I'm not sure that the distinction between regular and special remotes is
likely to matter in general?
If I intuit correctly, in your use case, you may have special remotes that
are extremely easy to enable. (Auto-enabling seems a red herring since it
didn't get autoenabled). While conversely some random repository
might be on a LAN/device the user doesn't have access to.
But it seems just as likely that a user might have a special remote that
needs installing extra software to access, or needs a password or other
authentication method that's a pain, but it be easy enough to add a ssh
remote pointing at another repository on the LAN, or to mount a drive.

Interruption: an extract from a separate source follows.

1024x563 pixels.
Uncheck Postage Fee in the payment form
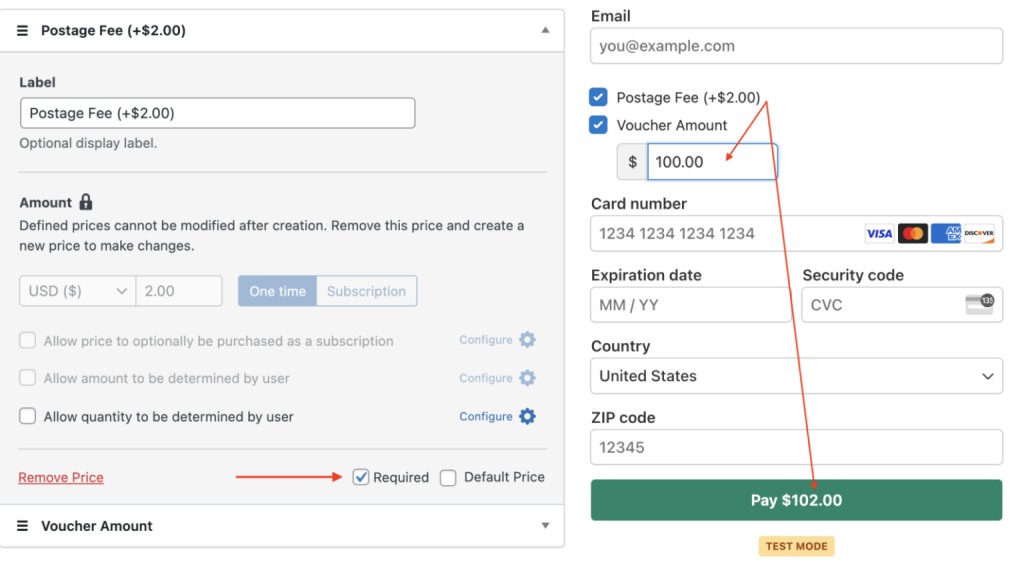(x=598, y=97)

Or in my personal setup, some repositories are on offline drives and a pain
to access, others are on network attached storage and easy, and special
remotes are a distant third choice. (I use repo descriptions to
differentiate.)
I also feel that this message is already really too verbose, and adding
lots more instructions to it will overall hurt usability. Bear in mind
there can be many such messages displayed by a single command.
Also, the proposed output suggesting to run git-annex enableremote doesn't
make sense if the special remote is actually already enabled, but was still
not able to be accessed for whatever reason. The existing message is
intentionally worded so it works in either case, disambiguated by
displaying the names of the remotes that are enabled.
It might be that more metadata about repositories would help, like it
already separates out untrusted repositories into a separate list.
But it would have to be metadata that applies to all users of a repository,
or is somehow probed at runtime.
"""]]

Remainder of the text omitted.